» Exercise description:
Print every row below verbatim, keeping each line unchanged and in its original order.

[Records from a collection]
----------

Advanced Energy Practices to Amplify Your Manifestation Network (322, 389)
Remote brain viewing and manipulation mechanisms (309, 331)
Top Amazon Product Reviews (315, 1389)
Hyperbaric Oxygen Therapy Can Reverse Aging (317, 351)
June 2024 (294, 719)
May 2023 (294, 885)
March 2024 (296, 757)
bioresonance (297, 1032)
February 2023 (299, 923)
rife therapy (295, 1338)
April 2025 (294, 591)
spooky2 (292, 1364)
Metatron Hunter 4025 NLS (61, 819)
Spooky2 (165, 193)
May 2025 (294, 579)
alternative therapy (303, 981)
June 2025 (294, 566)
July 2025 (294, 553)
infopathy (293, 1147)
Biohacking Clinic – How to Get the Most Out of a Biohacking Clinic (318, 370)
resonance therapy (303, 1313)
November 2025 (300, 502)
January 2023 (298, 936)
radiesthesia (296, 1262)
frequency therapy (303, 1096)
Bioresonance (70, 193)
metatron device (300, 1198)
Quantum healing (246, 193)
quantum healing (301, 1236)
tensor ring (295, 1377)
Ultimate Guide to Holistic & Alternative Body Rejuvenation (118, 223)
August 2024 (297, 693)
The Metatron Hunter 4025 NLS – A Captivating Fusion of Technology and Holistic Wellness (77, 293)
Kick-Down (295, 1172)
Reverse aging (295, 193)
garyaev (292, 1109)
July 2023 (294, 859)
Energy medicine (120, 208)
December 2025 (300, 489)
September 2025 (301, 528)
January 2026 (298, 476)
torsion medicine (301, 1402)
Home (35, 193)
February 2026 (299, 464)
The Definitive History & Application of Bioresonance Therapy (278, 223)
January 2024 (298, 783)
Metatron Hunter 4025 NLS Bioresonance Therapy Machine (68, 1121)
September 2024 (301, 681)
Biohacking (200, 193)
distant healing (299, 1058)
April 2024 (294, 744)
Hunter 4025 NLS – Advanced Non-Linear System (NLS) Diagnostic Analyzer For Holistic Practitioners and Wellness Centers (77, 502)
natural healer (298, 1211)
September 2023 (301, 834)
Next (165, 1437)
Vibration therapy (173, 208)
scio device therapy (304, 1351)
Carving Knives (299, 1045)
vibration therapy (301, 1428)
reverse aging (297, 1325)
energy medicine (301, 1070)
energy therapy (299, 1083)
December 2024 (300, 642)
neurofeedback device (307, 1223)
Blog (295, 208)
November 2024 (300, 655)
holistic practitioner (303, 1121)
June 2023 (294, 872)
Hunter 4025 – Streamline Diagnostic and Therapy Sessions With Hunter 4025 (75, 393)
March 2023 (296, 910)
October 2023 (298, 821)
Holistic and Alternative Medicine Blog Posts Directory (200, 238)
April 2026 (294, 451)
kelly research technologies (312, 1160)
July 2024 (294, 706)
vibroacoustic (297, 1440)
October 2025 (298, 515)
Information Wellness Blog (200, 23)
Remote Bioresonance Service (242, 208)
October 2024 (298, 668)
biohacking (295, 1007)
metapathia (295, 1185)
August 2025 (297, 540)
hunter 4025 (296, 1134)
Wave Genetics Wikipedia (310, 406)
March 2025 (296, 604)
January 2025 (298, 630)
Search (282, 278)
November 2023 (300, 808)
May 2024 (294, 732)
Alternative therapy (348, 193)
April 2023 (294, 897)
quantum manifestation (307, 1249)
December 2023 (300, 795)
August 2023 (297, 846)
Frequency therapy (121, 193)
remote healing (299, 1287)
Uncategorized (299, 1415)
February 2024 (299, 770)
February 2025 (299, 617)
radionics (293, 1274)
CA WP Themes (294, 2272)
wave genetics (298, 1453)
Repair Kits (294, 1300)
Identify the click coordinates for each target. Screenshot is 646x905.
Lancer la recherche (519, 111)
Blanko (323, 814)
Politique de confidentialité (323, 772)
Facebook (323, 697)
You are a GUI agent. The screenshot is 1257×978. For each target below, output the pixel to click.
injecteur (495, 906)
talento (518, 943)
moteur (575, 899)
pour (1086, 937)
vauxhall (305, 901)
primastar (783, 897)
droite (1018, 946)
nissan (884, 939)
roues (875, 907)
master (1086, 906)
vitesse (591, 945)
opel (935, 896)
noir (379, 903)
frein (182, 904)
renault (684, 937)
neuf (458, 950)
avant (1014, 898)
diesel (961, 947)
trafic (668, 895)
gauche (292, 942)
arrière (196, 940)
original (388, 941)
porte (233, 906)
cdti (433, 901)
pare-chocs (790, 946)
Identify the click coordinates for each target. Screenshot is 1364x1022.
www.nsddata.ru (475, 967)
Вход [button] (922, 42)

----------

» Exercise solution:
Advanced Energy Practices to Amplify Your Manifestation Network (322, 389)
Remote brain viewing and manipulation mechanisms (309, 331)
Top Amazon Product Reviews (315, 1389)
Hyperbaric Oxygen Therapy Can Reverse Aging (317, 351)
June 2024 (294, 719)
May 2023 (294, 885)
March 2024 (296, 757)
bioresonance (297, 1032)
February 2023 (299, 923)
rife therapy (295, 1338)
April 2025 (294, 591)
spooky2 (292, 1364)
Metatron Hunter 4025 NLS (61, 819)
Spooky2 (165, 193)
May 2025 (294, 579)
alternative therapy (303, 981)
June 2025 (294, 566)
July 2025 (294, 553)
infopathy (293, 1147)
Biohacking Clinic – How to Get the Most Out of a Biohacking Clinic (318, 370)
resonance therapy (303, 1313)
November 2025 (300, 502)
January 2023 (298, 936)
radiesthesia (296, 1262)
frequency therapy (303, 1096)
Bioresonance (70, 193)
metatron device (300, 1198)
Quantum healing (246, 193)
quantum healing (301, 1236)
tensor ring (295, 1377)
Ultimate Guide to Holistic & Alternative Body Rejuvenation (118, 223)
August 2024 (297, 693)
The Metatron Hunter 4025 NLS – A Captivating Fusion of Technology and Holistic Wellness (77, 293)
Kick-Down (295, 1172)
Reverse aging (295, 193)
garyaev (292, 1109)
July 2023 (294, 859)
Energy medicine (120, 208)
December 2025 (300, 489)
September 2025 (301, 528)
January 2026 (298, 476)
torsion medicine (301, 1402)
Home (35, 193)
February 2026 (299, 464)
The Definitive History & Application of Bioresonance Therapy (278, 223)
January 2024 (298, 783)
Metatron Hunter 4025 NLS Bioresonance Therapy Machine (68, 1121)
September 2024 (301, 681)
Biohacking (200, 193)
distant healing (299, 1058)
April 2024 (294, 744)
Hunter 4025 NLS – Advanced Non-Linear System (NLS) Diagnostic Analyzer For Holistic Practitioners and Wellness Centers (77, 502)
natural healer (298, 1211)
September 2023 (301, 834)
Next (165, 1437)
Vibration therapy (173, 208)
scio device therapy (304, 1351)
Carving Knives (299, 1045)
vibration therapy (301, 1428)
reverse aging (297, 1325)
energy medicine (301, 1070)
energy therapy (299, 1083)
December 2024 (300, 642)
neurofeedback device (307, 1223)
Blog (295, 208)
November 2024 (300, 655)
holistic practitioner (303, 1121)
June 2023 (294, 872)
Hunter 4025 – Streamline Diagnostic and Therapy Sessions With Hunter 4025 (75, 393)
March 2023 (296, 910)
October 2023 (298, 821)
Holistic and Alternative Medicine Blog Posts Directory (200, 238)
April 2026 (294, 451)
kelly research technologies (312, 1160)
July 2024 (294, 706)
vibroacoustic (297, 1440)
October 2025 (298, 515)
Information Wellness Blog (200, 23)
Remote Bioresonance Service (242, 208)
October 2024 (298, 668)
biohacking (295, 1007)
metapathia (295, 1185)
August 2025 (297, 540)
hunter 4025 (296, 1134)
Wave Genetics Wikipedia (310, 406)
March 2025 (296, 604)
January 2025 (298, 630)
Search (282, 278)
November 2023 (300, 808)
May 2024 (294, 732)
Alternative therapy (348, 193)
April 2023 (294, 897)
quantum manifestation (307, 1249)
December 2023 (300, 795)
August 2023 (297, 846)
Frequency therapy (121, 193)
remote healing (299, 1287)
Uncategorized (299, 1415)
February 2024 (299, 770)
February 2025 (299, 617)
radionics (293, 1274)
CA WP Themes (294, 2272)
wave genetics (298, 1453)
Repair Kits (294, 1300)
Identify the click coordinates for each target. Screenshot is 646x905.
Lancer la recherche (519, 111)
Blanko (323, 814)
Politique de confidentialité (323, 772)
Facebook (323, 697)
You are a GUI agent. The screenshot is 1257×978. For each target below, output the pixel to click.
injecteur (495, 906)
talento (518, 943)
moteur (575, 899)
pour (1086, 937)
vauxhall (305, 901)
primastar (783, 897)
droite (1018, 946)
nissan (884, 939)
roues (875, 907)
master (1086, 906)
vitesse (591, 945)
opel (935, 896)
noir (379, 903)
frein (182, 904)
renault (684, 937)
neuf (458, 950)
avant (1014, 898)
diesel (961, 947)
trafic (668, 895)
gauche (292, 942)
arrière (196, 940)
original (388, 941)
porte (233, 906)
cdti (433, 901)
pare-chocs (790, 946)
Identify the click coordinates for each target. Screenshot is 1364x1022.
www.nsddata.ru (475, 967)
Вход [button] (922, 42)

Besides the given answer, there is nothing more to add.